The FLP is unusual in that its assets are not subject to creditors’ claims against a partner. Section 7.03 of the Texas Revised Limited Partnership Act (TRLPA) limits the remedies of a judgment creditor of a partner-debtor to obtaining a charging order against the FLP interest of the partner. To the extent so charged, the judgment creditor has only the rights of an assignee. An assignee is not a partner and is entitled to receive only distributions to which the assignor was entitled.

Under Rev. Rul. 77-137, a creditor with a charging order is treated as a substituted limited partner for federal income tax purposes. This means that the judgment creditor must report as income the distributive share of all partnership items (i.e., income, gain, loss, deduction) attributable to the charged interest. Because of the tax liability, few creditors apply for charging orders.


At death, ancillary probate proceedings are required in each state where the decedent owns real property. Ancillary proceedings are not required for personal property. Most states treat partnership interests as personal property even though the partnership may own real property. This avoids ancillary probate.


Use of an FLP may provide a greater valuation discount then might otherwise be available if the underlying assets were instead given directly to the recipient. For example, if parents want to transfer $100,000 equally among their four children, the value of the gift is $100,000.

Under Reg. 25.2512-1, the valuation test is the hypothetical “willing buyer-willing seller” test. That is, the value of property “is the price at which such property would change hands between a willing buyer and a willing seller, neither being under any compulsion to buy or sell, and both having reasonable knowledge of relevant facts.”

Rather than transferring $100,000 cash outright to children (as in the above example), the parents may create an FLP to which they transfer $100,000 in exchange for 99 limited partner interests (representing 99% of the FLP equity) and one general partner interest (representing 1% of the FLP equity). The partnership invests the $100,000 in short-term Treasury bills.

Subsequently, the parents transfer the 99 limited partner interests equally among their four children. The issue that arises is the value of the transfers for gift tax purposes. Is the value of each gift $24,750 or some lesser amount? If the value is a lesser amount, what is the justification for the lower valuation?

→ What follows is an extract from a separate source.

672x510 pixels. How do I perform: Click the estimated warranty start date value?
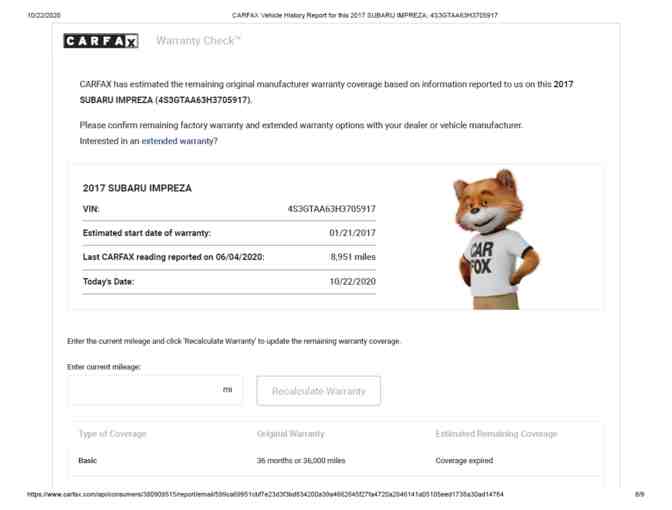pyautogui.click(x=352, y=233)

Under the willing buyer-willing seller test, each gift has a value that may be considerably less than each partnership interest’s pro rata share of the underlying partnership assets. There are three reasons (as follows) why a hypothetical buyer would not purchase the partnership interests based solely on the value of the underlying assets:

  1. Lack of management participation. As a limited partner, the buyer would have no control over the investment of partnership assets. Control lies solely with the general partner.
  2. Marketability discount. There is no market for the limited partner interests. If the buyer needs cash, he would probably not be able to sell such an interest except at a substantial discount.
  3. Minority interest (lack of control). A limited partner interest represents only a minority interest in the partnership even if the partner owns a majority of the limited interests. It may be difficult to find a buyer interested in acquiring a minority interest in an enterprise, especially if he will have to wait 50 years to cash out.

The IRS has traditionally recognized marketability discounts. Rev. Rul. 93-12 recognized minority discounts for gifts of interests in family owned businesses.


Family limited partnerships are structures that may be used to further business and family planning objectives while at the same time providing gift and estate tax benefits through the application of marketability and minority interest discounts. Despite challenges by the Internal Revenue Service, these entities should continue as viable planning vehicles.